Navigating International Post-Quantum Cryptography Requirements: Key Insights for Vendors
As quantum computing improves, governments worldwide are developing post-quantum cryptography (PQC) regulations to protect national security systems. The document "International PQC Requirements" gives a comprehensive examination of the changing regulatory landscape in various nations. This developing change presents both obstacles and opportunities for technology suppliers looking to ensure compliance with national cryptographic standards, especially as disparities between these standards emerge.

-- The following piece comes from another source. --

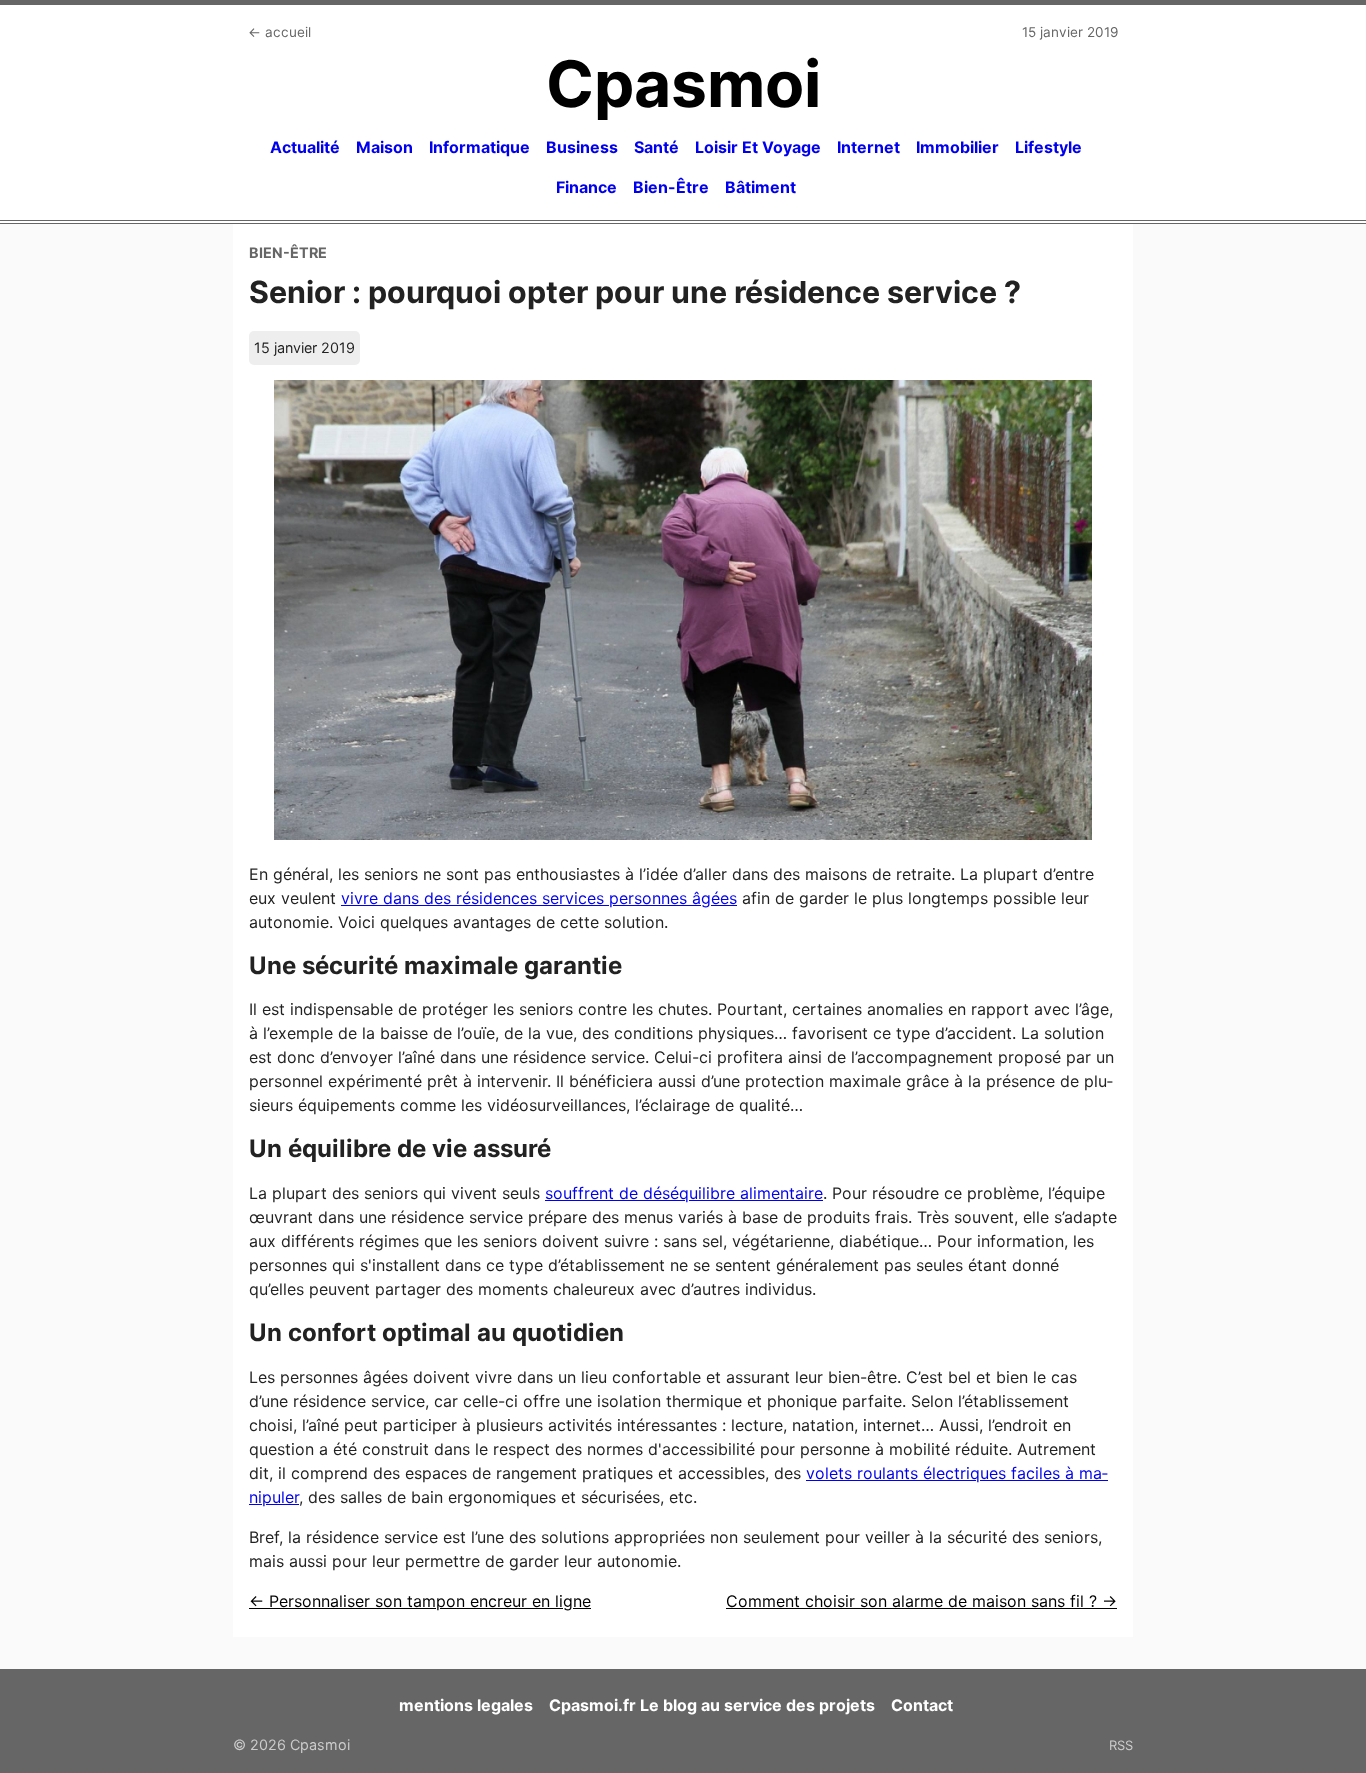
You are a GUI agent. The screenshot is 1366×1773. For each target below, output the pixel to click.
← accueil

According to the report, countries including the United States, United Kingdom, Germany, France, and others have already begun to include PQC algorithms into their national cryptographic frameworks. Notably, the US National Institute of Standards and Technology (NIST) is at the forefront of standardizing novel key encapsulation mechanisms (KEMs), such as ML-KEM. NIST's work is used as a reference point in many nations, however misalignments continue amongst national bodies, particularly when it comes to quantum-resistant KEMs.
For example, the US Committee on National Security Systems (CNSA 2.0) accepts the highest variation of ML-KEM for National Security Systems (NSS), while the UK's National Cyber Security Centre (NCSC) supports a lower variant. Germany's BSI and France's ANSSI provide more diversified suggestions, including algorithms such as FrodoKEM and Classical McEliece, complicating the compliance picture. When faced with this diversity, providers may need to support and certify several KEMs to suit the requirements of different countries. Fortunately, the majority of examined countries agree on some version of ML-KEM, allowing suppliers to focus on it as a basic algorithm.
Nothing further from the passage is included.